(Stored data entries)
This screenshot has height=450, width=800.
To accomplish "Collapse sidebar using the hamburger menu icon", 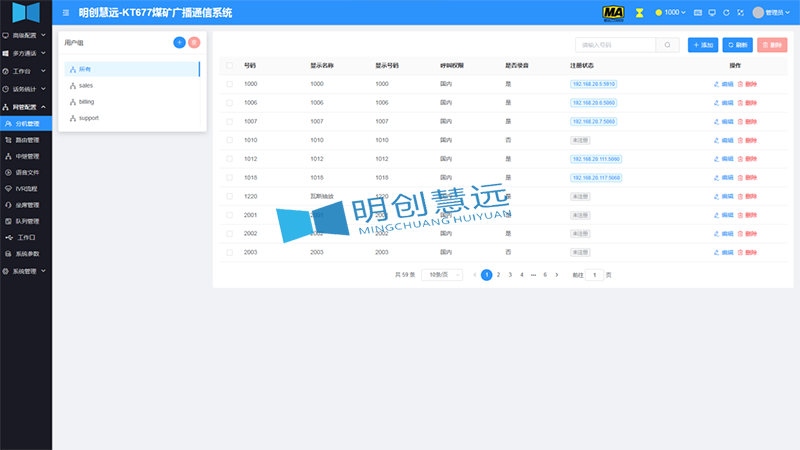I will pyautogui.click(x=66, y=13).
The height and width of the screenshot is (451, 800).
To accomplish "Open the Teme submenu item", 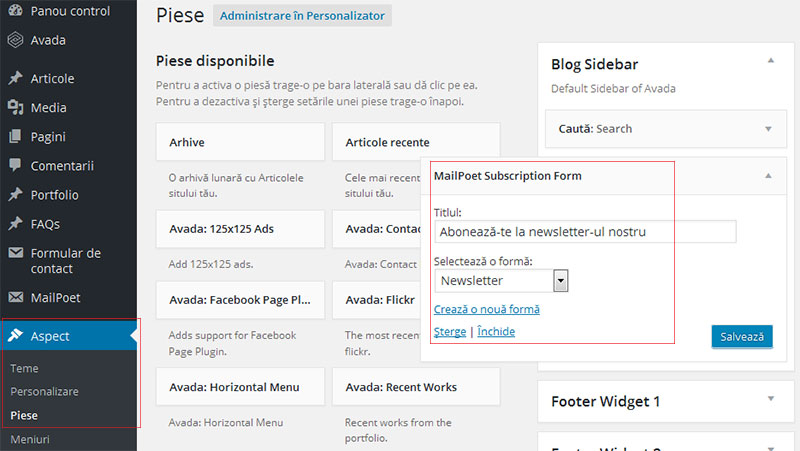I will [24, 368].
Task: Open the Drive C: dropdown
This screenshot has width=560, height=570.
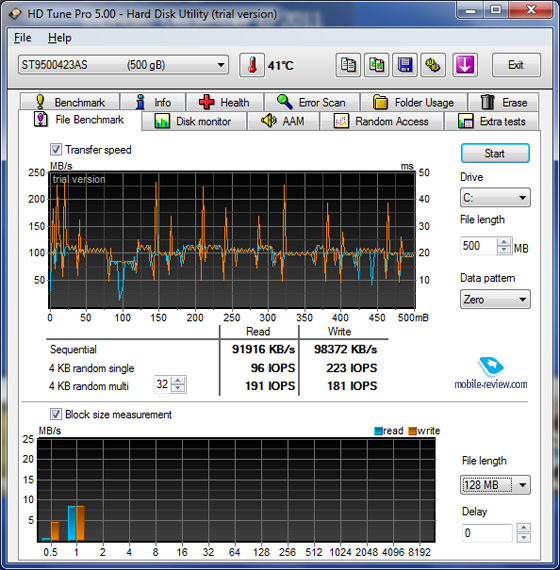Action: [x=495, y=198]
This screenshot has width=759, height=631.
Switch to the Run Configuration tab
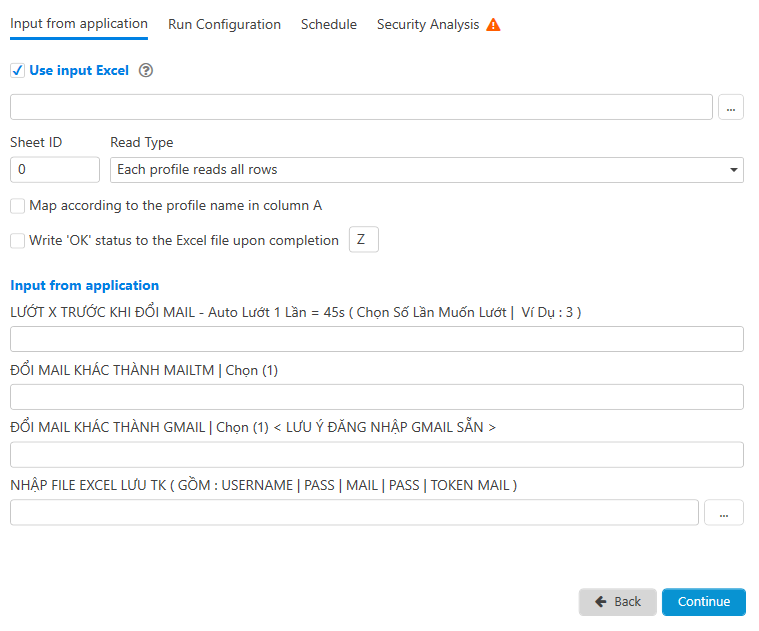tap(224, 25)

- PROBLEM REQUIREMENTS: Pick out and copy every line of the material above that contains the word "screenshot".

- REPLY TO THE EXERCISE:
This screenshot has height=450, width=800.
The height and width of the screenshot is (451, 800).
This screenshot has width=560, height=570.
This screenshot has width=759, height=631.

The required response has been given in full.